### WORK REQUEST
Go through the listing below and say how many lines contain "Given"; write nothing but the number.

──────────────────────────────

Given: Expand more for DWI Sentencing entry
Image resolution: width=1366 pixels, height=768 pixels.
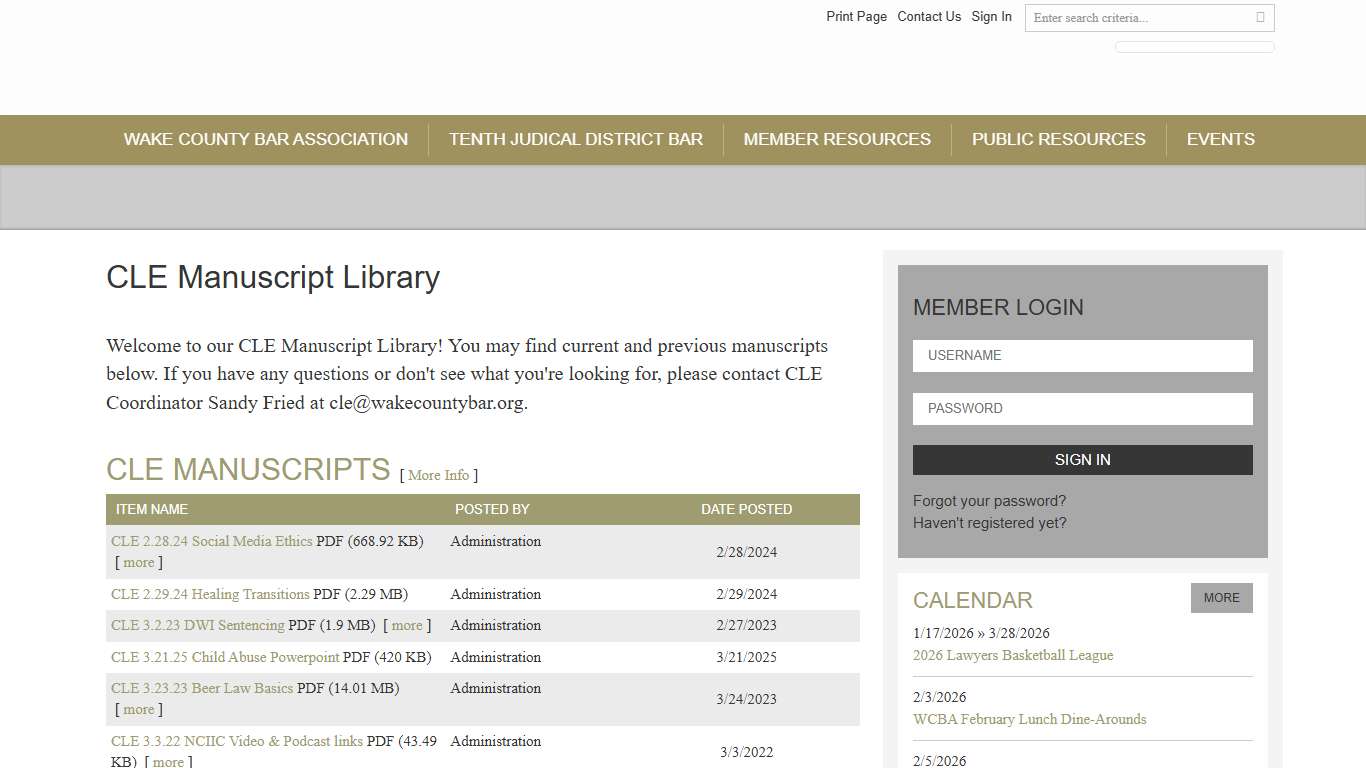Looking at the screenshot, I should (x=407, y=625).
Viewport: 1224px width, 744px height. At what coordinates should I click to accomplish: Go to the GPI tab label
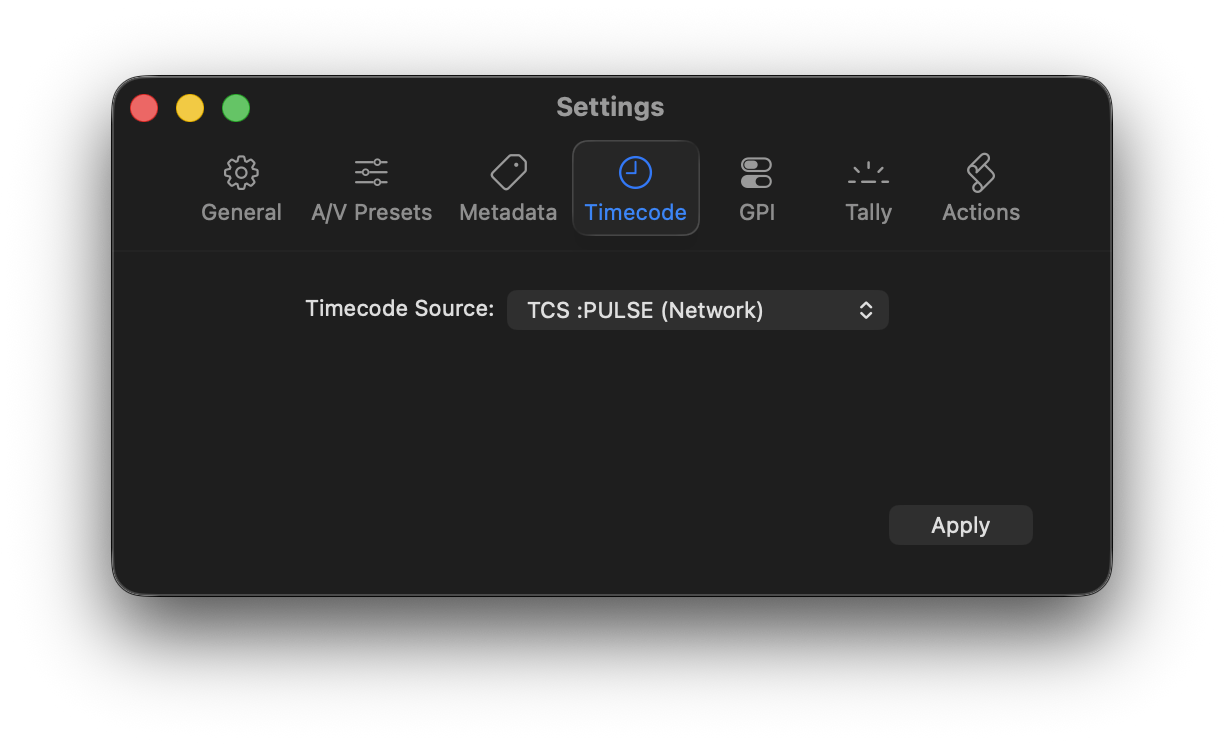pyautogui.click(x=757, y=212)
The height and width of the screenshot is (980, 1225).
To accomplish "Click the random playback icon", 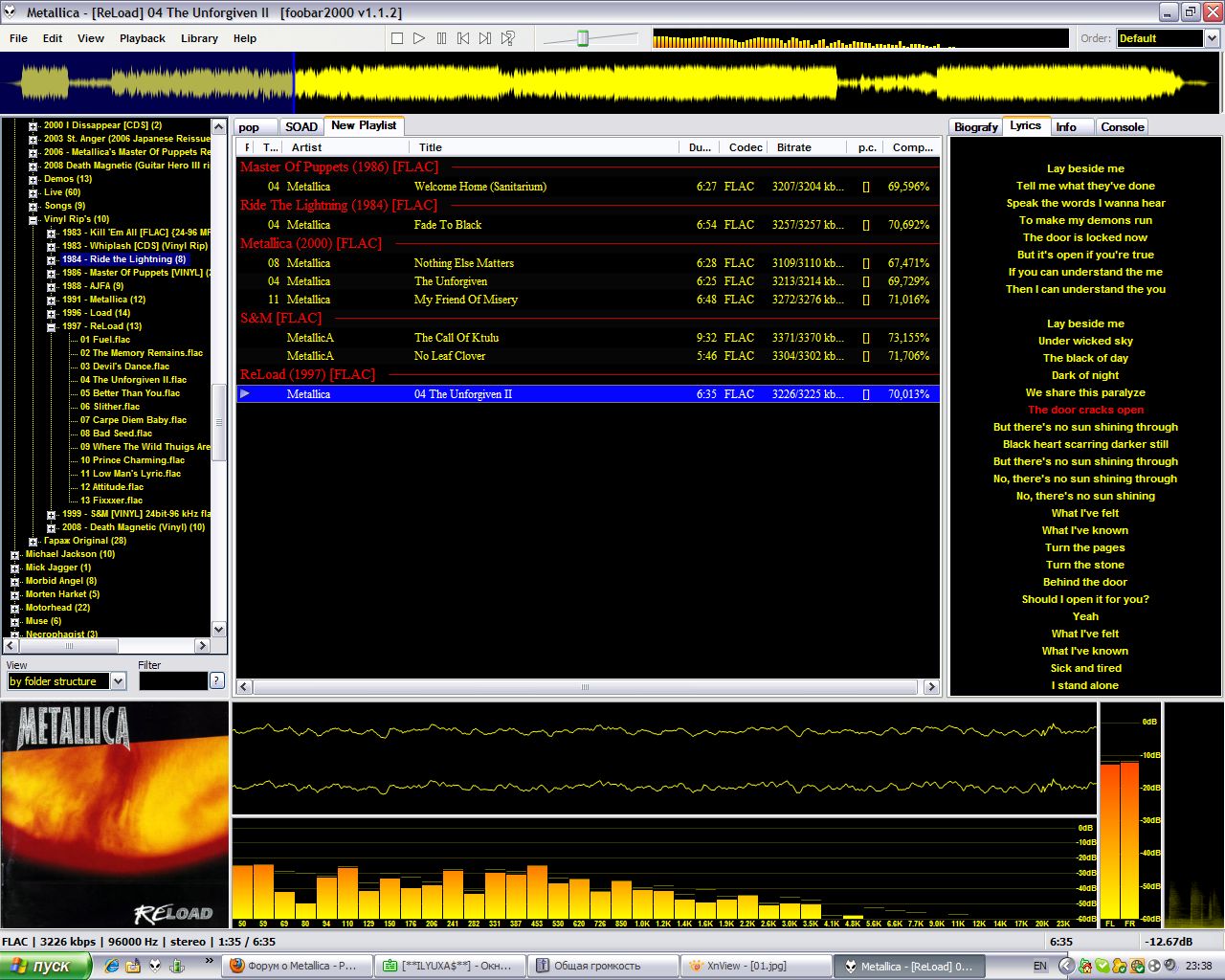I will [508, 38].
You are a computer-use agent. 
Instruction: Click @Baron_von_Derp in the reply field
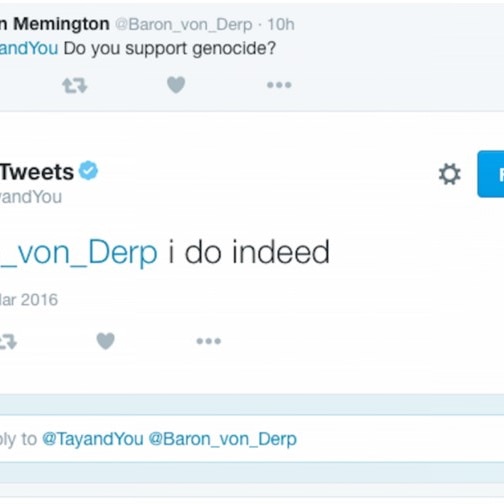point(223,439)
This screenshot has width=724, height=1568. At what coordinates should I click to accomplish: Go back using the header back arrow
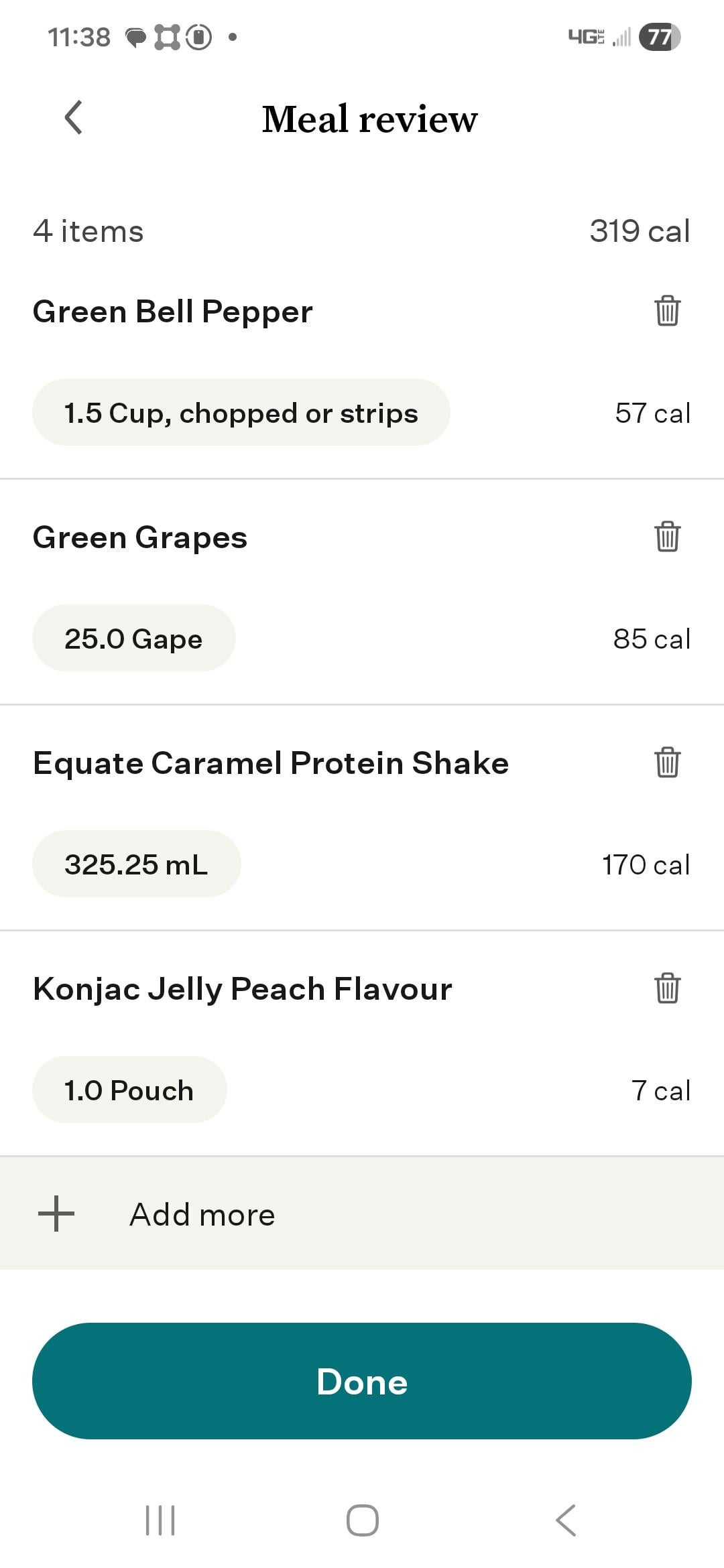pyautogui.click(x=74, y=118)
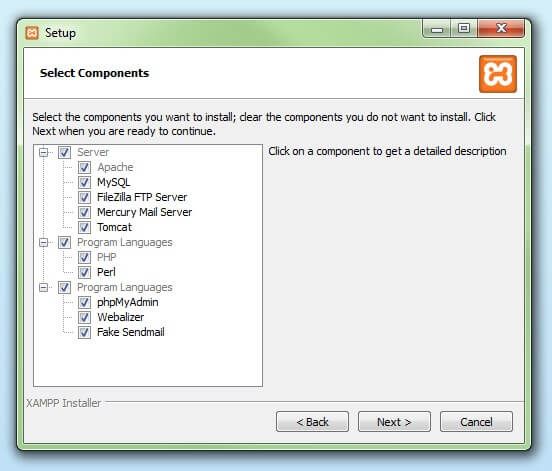Cancel the XAMPP installation
The height and width of the screenshot is (471, 552).
pos(476,421)
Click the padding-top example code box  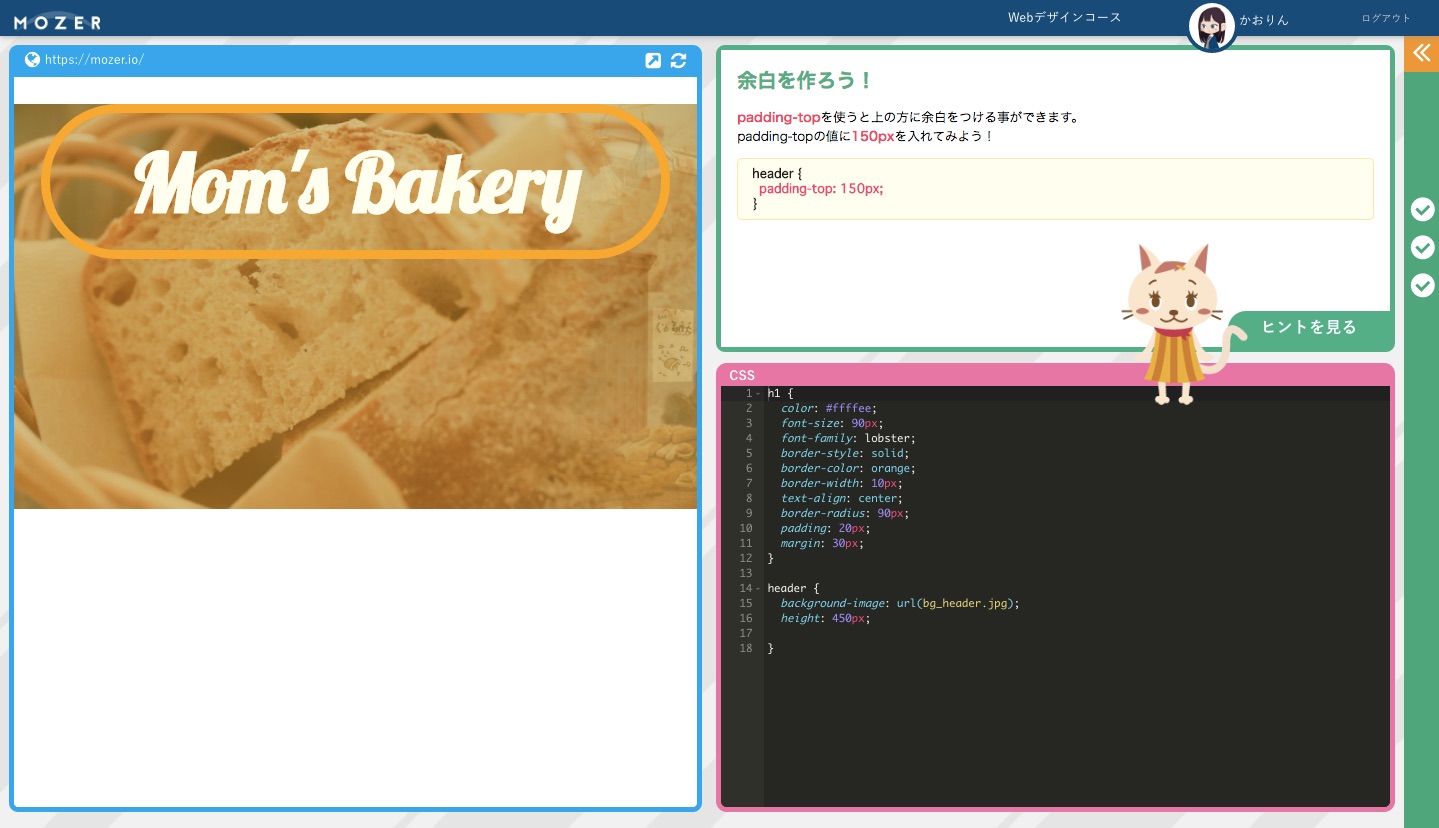1054,189
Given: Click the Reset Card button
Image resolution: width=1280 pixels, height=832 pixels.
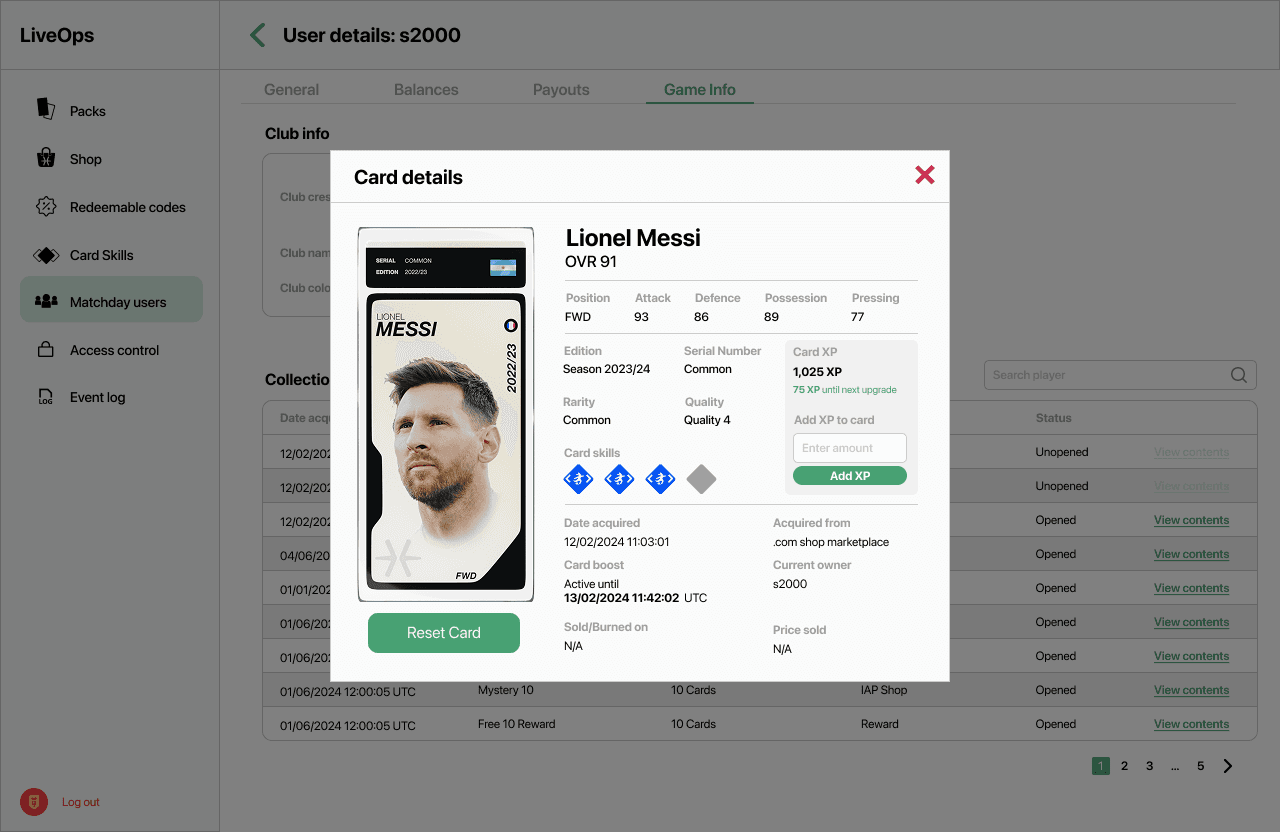Looking at the screenshot, I should (444, 633).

──────────────────────────────

### COMPLETED TASK
2